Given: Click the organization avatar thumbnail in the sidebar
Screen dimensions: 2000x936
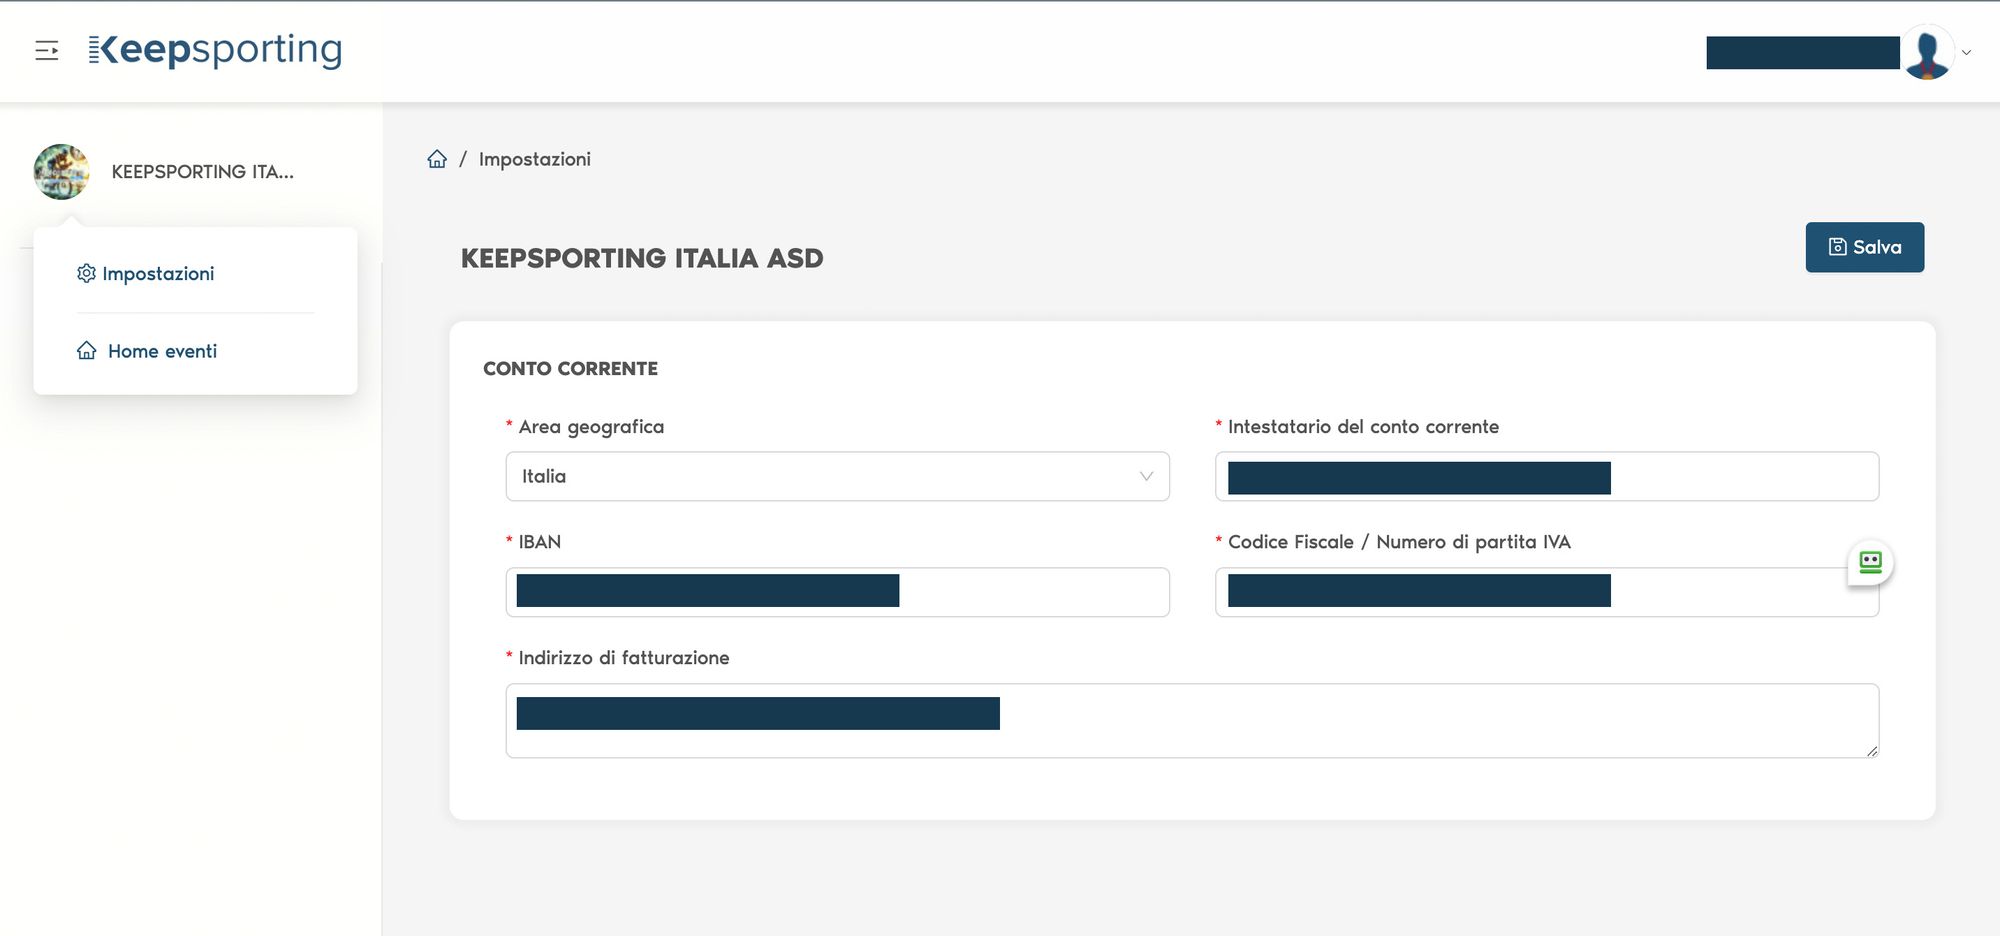Looking at the screenshot, I should coord(61,172).
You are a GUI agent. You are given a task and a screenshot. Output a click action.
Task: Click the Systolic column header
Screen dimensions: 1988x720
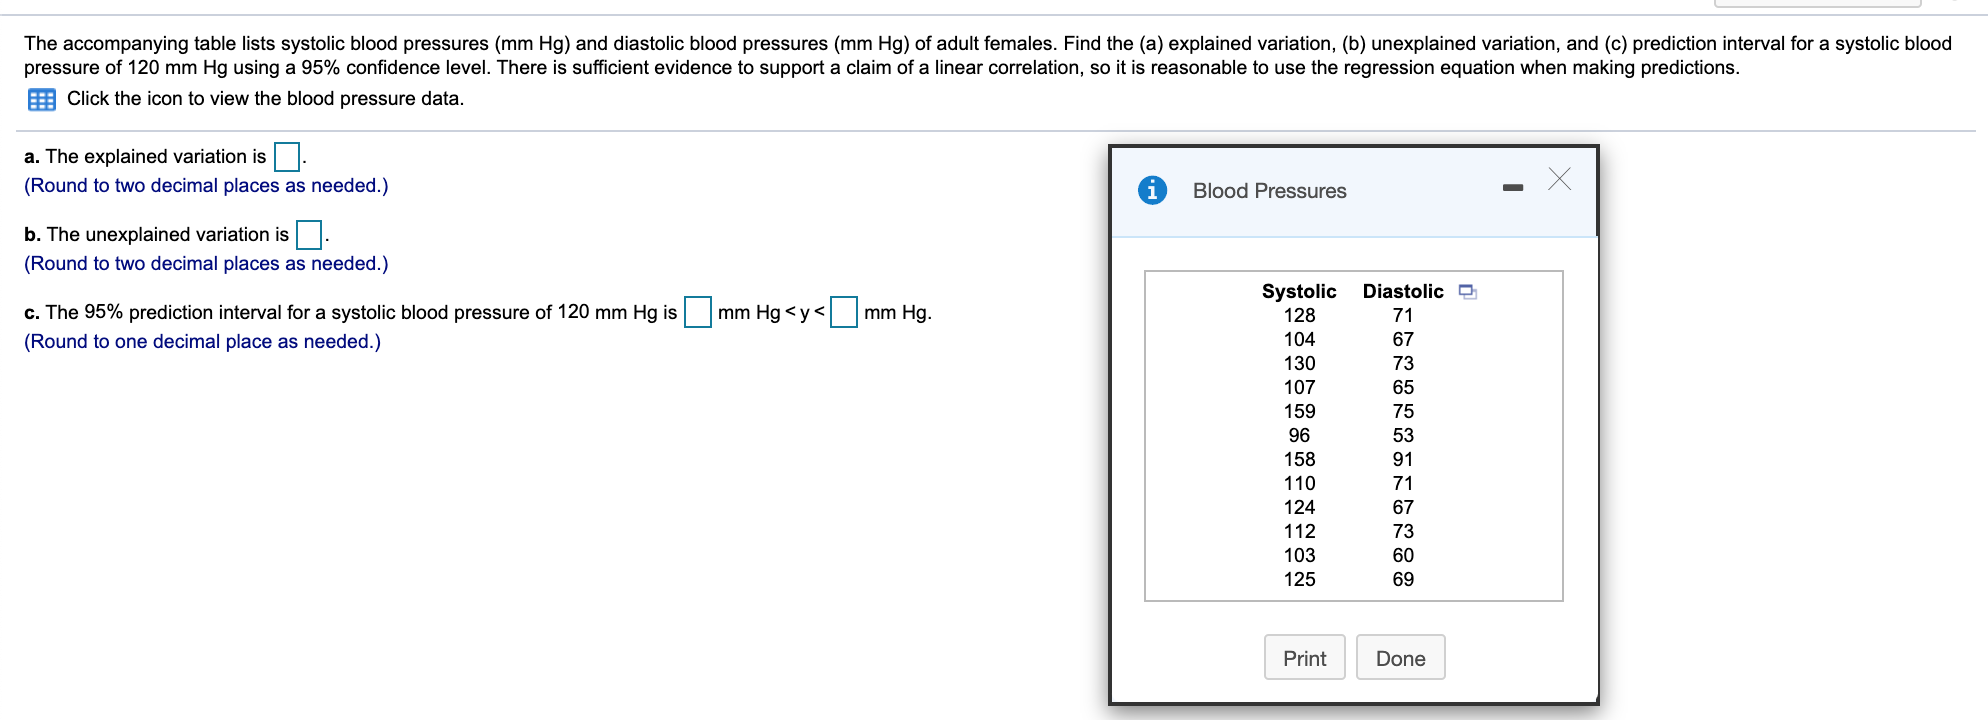(1298, 291)
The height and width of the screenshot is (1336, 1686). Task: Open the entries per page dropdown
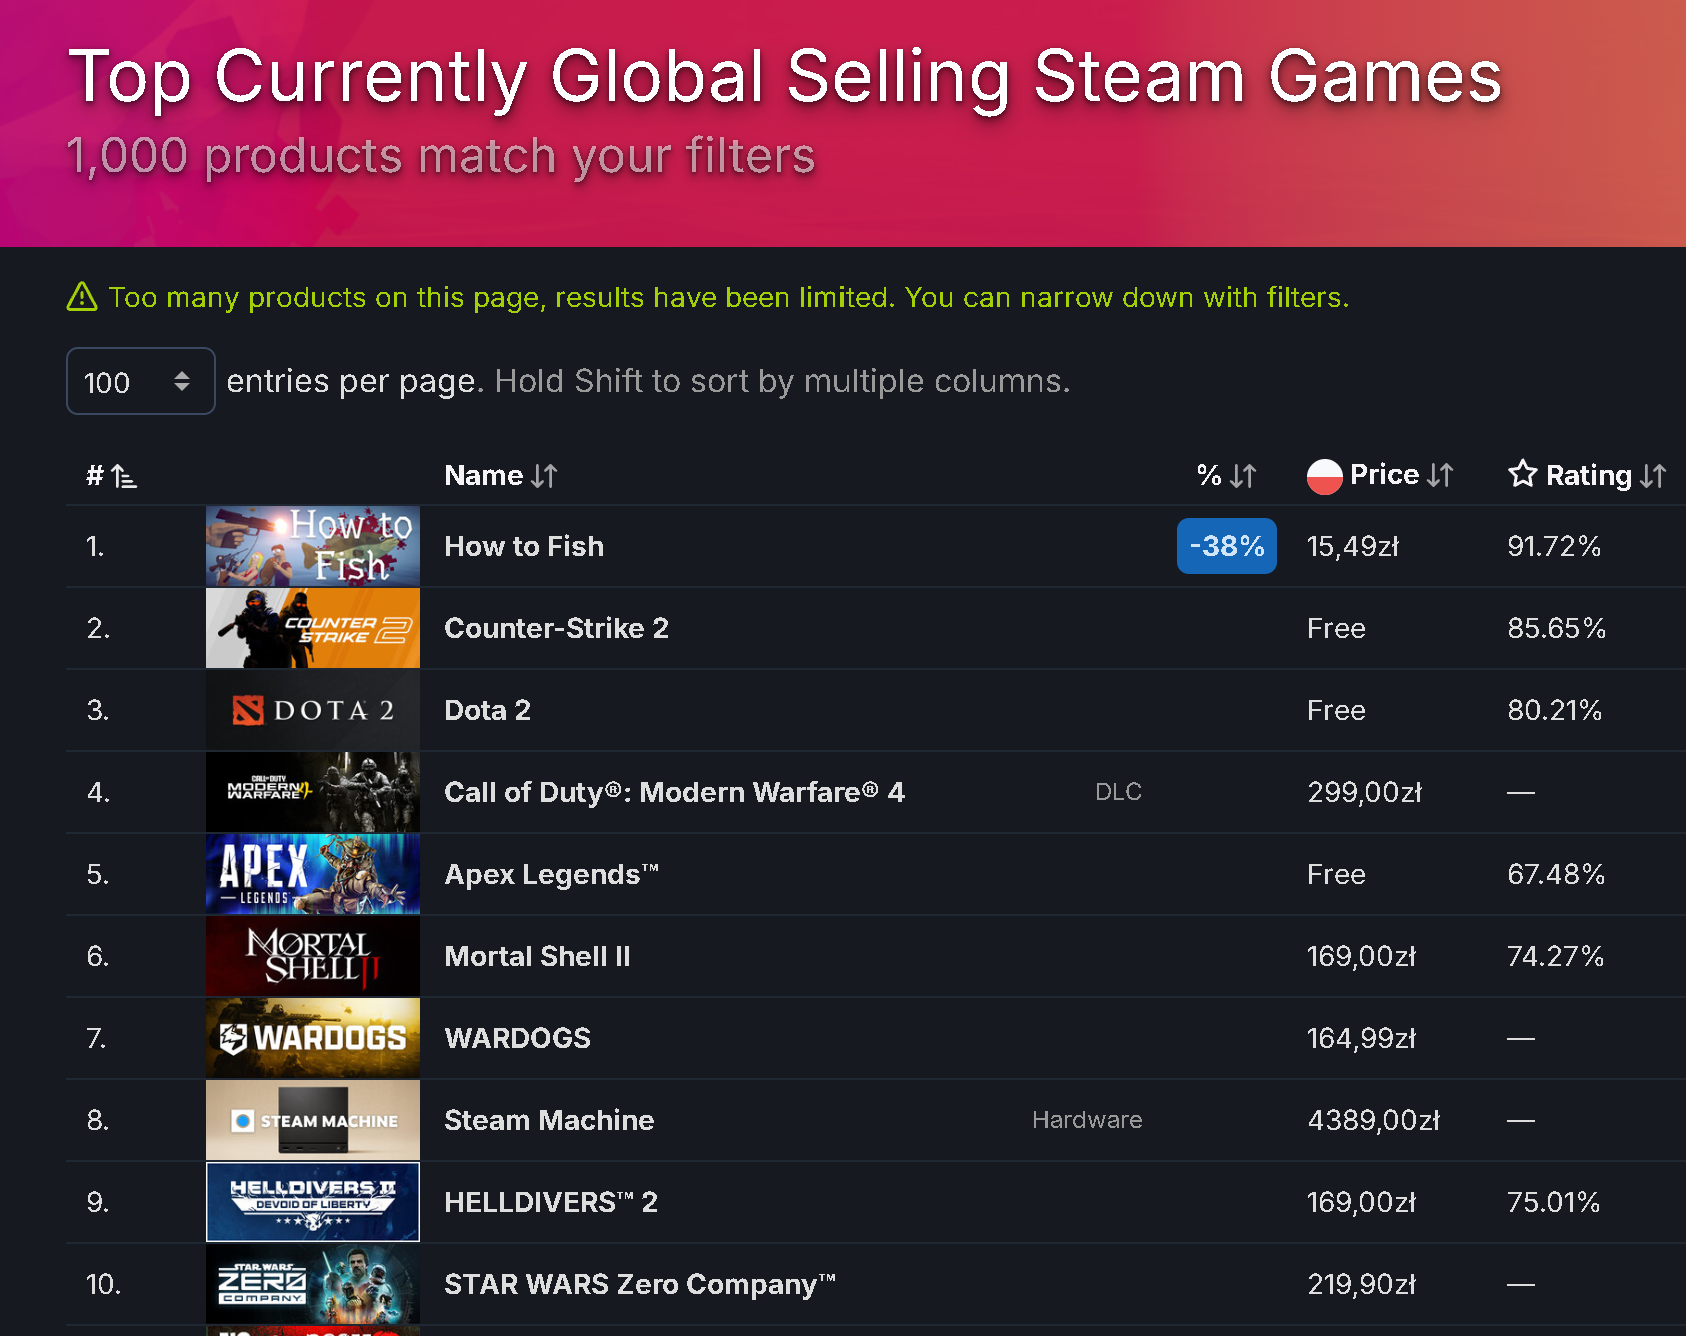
**********
- [WHAT NEEDS TO BE DONE] Reproduce word for word every line from the one containing "You are a GUI" through the end of the data, including both ends. Leave the pictures out of your answer.

- [THE REPLY]
You are a GUI agent. You are given a task and a screenshot. Output a click action.
Task: Click the Systolic column header
Screen dimensions: 1988x720
(1298, 291)
The height and width of the screenshot is (1336, 1686). Task: Open the entries per page dropdown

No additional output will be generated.